Teacher, Bart Millar, had two attendance problems. As a former teacher, I can relate. Boy, can I relate. Anyway, he needed to make some changes to get these kids to class on time. He could have attempted a rational approach appealing to their rational riders to control their emotional elephants, which wanted to show up whenever they felt like it, by letting them know their grades would suffer, and with them, concomitant opportunities. He could've asked for their empathy for his position, "Hey, you know how hard it is to teach effectively when I can't use all my class time for teaching?" Effective? Not so likely.

What Miller did was genius. He brought in some old couches, put them in the front of the room, and allowed early birds to sit there if they wanted to. Tardiness problems solved.

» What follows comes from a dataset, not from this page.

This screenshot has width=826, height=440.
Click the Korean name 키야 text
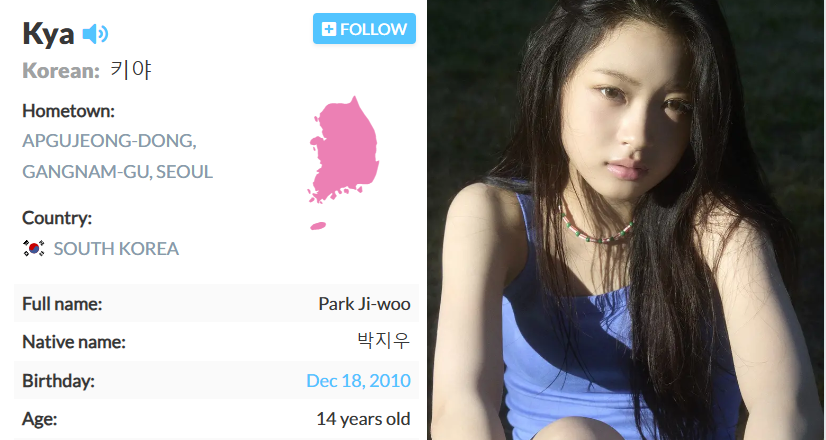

That's tweaking the environment.

Amazon has changed the environment for book buying, and now book reading with the Kindle.

Instead of confronting the hard change problem: How do we persuade people to buy more? They did what Chip and Dan Heath call shrinking the change, and building new habits, by asking an easy change problem: How do we make it easier for people to buy?

Voila! How many of us now buy differently than we did 10 years ago? Likely everybody reading this blog. Amazon led the way.

The Heath brothers say their favorite story in Switch: How To Change Things When Change Is Hard is that of Jerry Sternin.

Little wonder, as Sternin is famous for making change with the attitude: “You cannot think your way into a new way of acting, you have to act your way into a new way of thinking.”

Sternin went to Vietnam to save children's lives. He found many intractable, systemic problems. Poverty, lack of education, lack of clean water. Jerry Sternin had no chance to change those. What he did have a chance to impact were individuals. He got mothers in one small village to study lack of nutrition there. He then asked if they knew any childeren who, despite the endemic malnutrition, seemed to be doing fine? Any who were perfectly healthy despite their environment? Yes, said the mothers, there were some children like that.

Next, he had the mothers of the malnourished children ask the mothers of the healthy children what they were doing right. they found little differences made big changes. Malnourisehe stomachs are smaller so some mothers fed 4 smaller bowls of rice a day, rahter than one or two larger ones. Tiny shrimp and crabs, thought to be adult food, were added, along with sweet potato greens, giving kids more protein and vitamins. Then Sternin got those mothers to teach the other mothers.

With the help of those with the most to gain, Sternin managed to make a dent in na big problem, without changing any of the underlying systemics.

This is what the Heaths call Finding the Bright Spots: Ask What is working? And make that the focus.

You can hear a fifteen-minute podcast interview with Chip and Dan here at Amazon.

Switch: How To Change Things When Change Is Hard by Chip and Dan Heath is worth picking up on, and passing along to co-workers and bosses.